De fait, le Médicobus est un camping-car réaménagé en cabinet médical ambulant. Avec un objectif principal : proposer l'accès aux soins à des patients qui n'ont plus de médecin traitant et vivent dans un désert médical. Le département de l'Orne, où se trouve La Chapelle-Montligeon, a perdu neuf médecins en 2022 pour cause de départ à la retraite. Cinq autres raccrocheront le stéthoscope d'ici le mois de juin 2023, venant ainsi accroître la tension en termes de besoin de soins qui existe actuellement dans le département. En 2012, ce dernier comptait 220 médecins, il n'y en a plus que 151. Une perte sèche de praticiens qui n'a pas été anticipée par les différents gouvernements successifs et qui conduit, aujourd'hui, à ce que nombre de départements se retrouvent dans la même situation que l'Orne. « Le Médicobus est né pour gérer l'urgence, pour assurer la continuité des soins et pour faire en sorte que les patients ne soient pas totalement abandonnés. Cela est notre vocation, mais la colère de devoir recourir à de telles initiatives est réelle », confie le docteur Jean-Michel Gal, président du Conseil de l'ordre des médecins de l'Orne, et président de l'association qui gère le Médicobus.
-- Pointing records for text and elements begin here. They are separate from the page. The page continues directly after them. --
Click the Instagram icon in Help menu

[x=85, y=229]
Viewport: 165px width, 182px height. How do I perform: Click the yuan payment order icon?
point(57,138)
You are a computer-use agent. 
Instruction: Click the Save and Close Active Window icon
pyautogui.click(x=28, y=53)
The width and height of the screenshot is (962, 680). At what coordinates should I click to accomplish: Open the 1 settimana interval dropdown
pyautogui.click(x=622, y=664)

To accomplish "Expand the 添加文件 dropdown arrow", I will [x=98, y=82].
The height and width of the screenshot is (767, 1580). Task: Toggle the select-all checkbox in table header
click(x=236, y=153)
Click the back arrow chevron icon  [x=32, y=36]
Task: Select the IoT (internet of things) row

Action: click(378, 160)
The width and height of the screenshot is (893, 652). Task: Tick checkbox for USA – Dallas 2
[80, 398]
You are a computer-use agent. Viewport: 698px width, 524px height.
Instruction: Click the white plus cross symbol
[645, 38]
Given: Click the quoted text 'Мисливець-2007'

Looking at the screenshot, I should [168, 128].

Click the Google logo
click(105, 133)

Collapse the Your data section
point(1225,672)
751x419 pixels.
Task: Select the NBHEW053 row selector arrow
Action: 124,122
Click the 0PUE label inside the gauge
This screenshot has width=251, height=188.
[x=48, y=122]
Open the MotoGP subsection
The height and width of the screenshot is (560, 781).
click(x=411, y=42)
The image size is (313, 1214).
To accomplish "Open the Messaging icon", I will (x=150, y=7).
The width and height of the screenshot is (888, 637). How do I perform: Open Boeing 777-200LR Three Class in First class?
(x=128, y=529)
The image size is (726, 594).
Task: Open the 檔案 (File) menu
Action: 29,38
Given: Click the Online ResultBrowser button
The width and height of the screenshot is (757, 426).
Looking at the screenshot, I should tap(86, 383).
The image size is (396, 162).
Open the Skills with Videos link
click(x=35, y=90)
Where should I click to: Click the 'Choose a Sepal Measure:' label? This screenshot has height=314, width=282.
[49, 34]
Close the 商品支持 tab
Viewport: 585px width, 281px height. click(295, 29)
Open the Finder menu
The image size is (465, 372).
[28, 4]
L'idée de ce dispositif a germé fin 2020 alors que la commune de Nocé n'avait plus de médecin. Proposé par la communauté professionnelle territoriale de santé (CPTS) de l'Orne, le Médicobus a démarré début janvier 2021 et mobilise aujourd'hui dix médecins qui se relaient en fonction des jours, deux assistantes médicales qui gèrent le bus et les papiers des patients. Pour que le dispositif soit efficace, il repose sur une procédure ultrasimple. Le patient appelle un numéro dédié, celui de la Cellule de soins non programmés, basée à Caen, qui gère les appels et répartit les malades en fonction des pathologies constatées lors de l'entretien avec un soignant. S'il est dirigé vers le Médicobus, le patient est rappelé par un médecin qui, le cas échéant, lui propose une consultation médicale dans le bus.